Data placement transparency for high availability and load balancing
Abstract
A method of updating a clone data map associated with a plurality of nodes of a computer system is disclosed. The clone data map includes node identification data and clone location data. A node failure event of a failed node of the computer system that supports a primary clone is detected. The clone data map is updated such that a secondary clone stored at a node other than the failed node is marked as a new primary clone. In addition, clone data maps may be used to perform node load balancing by placing a substantially similar number of primary clones on each node of a node cluster or may be used to increase or decrease a number of nodes of the node cluster. Further, data fragments that have a heavy usage or a large fragment size may be reduced in size by performing one or more data fragment split operations.
Claims
exact text as granted — not AI-modified1 . A method of updating a clone data map associated with a plurality of nodes of a computer system, the method comprising:
detecting a node failure event of a failed node, the failed node comprising one of the plurality of nodes of the computer system, wherein the failed node includes a primary clone and a secondary clone; for the primary clone, in response to the detected node failure event, updating the clone data map, the clone data map including node identification data and clone location data, wherein the clone data map is updated such that a secondary clone on a node other than the failed node is marked as a new primary clone.

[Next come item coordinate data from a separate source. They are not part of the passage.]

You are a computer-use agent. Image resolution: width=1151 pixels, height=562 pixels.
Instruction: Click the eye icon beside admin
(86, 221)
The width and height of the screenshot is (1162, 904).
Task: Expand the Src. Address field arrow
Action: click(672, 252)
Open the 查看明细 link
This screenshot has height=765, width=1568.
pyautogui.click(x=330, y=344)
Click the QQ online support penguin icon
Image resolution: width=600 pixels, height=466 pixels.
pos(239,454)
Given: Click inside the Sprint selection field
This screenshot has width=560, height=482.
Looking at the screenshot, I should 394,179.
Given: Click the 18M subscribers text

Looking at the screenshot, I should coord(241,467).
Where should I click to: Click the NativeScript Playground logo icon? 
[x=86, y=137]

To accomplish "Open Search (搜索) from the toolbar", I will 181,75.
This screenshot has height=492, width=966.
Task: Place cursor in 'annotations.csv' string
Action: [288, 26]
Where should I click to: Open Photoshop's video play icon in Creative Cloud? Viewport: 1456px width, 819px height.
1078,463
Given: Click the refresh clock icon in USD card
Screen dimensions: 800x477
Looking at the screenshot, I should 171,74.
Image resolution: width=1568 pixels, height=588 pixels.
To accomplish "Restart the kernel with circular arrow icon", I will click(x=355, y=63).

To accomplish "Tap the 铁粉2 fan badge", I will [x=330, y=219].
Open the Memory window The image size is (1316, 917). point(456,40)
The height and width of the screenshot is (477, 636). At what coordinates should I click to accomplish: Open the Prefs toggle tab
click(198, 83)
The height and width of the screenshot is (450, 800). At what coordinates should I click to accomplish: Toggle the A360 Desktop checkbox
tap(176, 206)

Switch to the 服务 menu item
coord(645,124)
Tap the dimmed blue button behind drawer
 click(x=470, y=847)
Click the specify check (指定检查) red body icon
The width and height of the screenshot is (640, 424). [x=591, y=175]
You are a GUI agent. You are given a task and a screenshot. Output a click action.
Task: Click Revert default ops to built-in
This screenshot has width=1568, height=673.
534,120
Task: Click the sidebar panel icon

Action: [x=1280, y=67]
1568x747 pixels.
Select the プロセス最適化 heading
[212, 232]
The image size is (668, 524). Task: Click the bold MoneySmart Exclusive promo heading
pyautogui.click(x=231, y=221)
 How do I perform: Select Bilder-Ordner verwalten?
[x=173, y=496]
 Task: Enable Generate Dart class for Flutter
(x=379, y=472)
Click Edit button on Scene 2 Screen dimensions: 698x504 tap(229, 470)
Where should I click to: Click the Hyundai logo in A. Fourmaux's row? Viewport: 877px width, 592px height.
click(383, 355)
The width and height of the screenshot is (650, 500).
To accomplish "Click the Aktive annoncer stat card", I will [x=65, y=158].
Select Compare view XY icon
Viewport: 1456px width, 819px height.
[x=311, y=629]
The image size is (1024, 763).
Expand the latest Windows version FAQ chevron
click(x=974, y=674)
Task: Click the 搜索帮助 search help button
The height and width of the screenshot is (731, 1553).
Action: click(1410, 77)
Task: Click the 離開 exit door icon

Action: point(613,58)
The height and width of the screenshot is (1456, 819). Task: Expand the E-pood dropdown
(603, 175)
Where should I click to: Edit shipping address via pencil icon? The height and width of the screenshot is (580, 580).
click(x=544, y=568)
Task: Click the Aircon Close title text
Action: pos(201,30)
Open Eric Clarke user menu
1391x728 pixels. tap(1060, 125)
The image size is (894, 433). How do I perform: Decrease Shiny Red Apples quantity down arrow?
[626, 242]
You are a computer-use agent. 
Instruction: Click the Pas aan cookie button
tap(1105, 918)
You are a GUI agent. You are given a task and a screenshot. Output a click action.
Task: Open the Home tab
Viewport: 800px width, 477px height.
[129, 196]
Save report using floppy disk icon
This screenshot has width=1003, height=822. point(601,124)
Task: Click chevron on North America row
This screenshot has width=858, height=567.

2 . The method of claim 1 , wherein in response to the detected node failure event, the clone data map is updated such that the primary clone is marked as a first offline clone and the secondary clone on the failed node is marked as a second offline clone.
3 . The method of claim 2 , further comprising detecting a node recovery event of the failed node and performing a clone refresh operation on the first offline clone and on the second offline clone, and updating the clone data map to mark the first offline clone as primary and to mark the second offline clone as secondary.
4 . The method of claim 1 , wherein an application accesses data by retrieving the new primary clone prior to a recovery event of the failed node.
5 . A method of adding a node to a node cluster, the method comprising:
identifying a set of clones to migrate to a new node of a computing system, each clone in the set of clones comprising a replicated data fragment stored at a different storage location at the computing system; creating an entry in a clone data map for the new node for each of the clones in the set of clones to generate new clones; refreshing each of the new clones from a corresponding current primary clone in the set of clones to generate new refreshed clones; and designating each of the new refreshed clones as either primary or secondary in the clone data map.
6 . The method of claim 5 , wherein the different storage location is a different node or a different memory location.
7 . The method of claim 5 , wherein a first new clone is set as a new primary clone in the clone data map and a second new clone is set as a new secondary clone in the clone data map.
8 . The method of claim 5 , wherein a new empty clone is created by adding the clone entry to a clone data map.
9 . The method of claim 5 , wherein the state of each of the new refreshed clones is set by writing a state entry in the clone data map associated with the clone entry.
10 . The method of claim 5 , wherein refreshing each of the new clones from the corresponding current primary clone includes retrieving data from memory at the location of the corresponding current primary clone and then copying that data and storing that data in memory at the new clone locations.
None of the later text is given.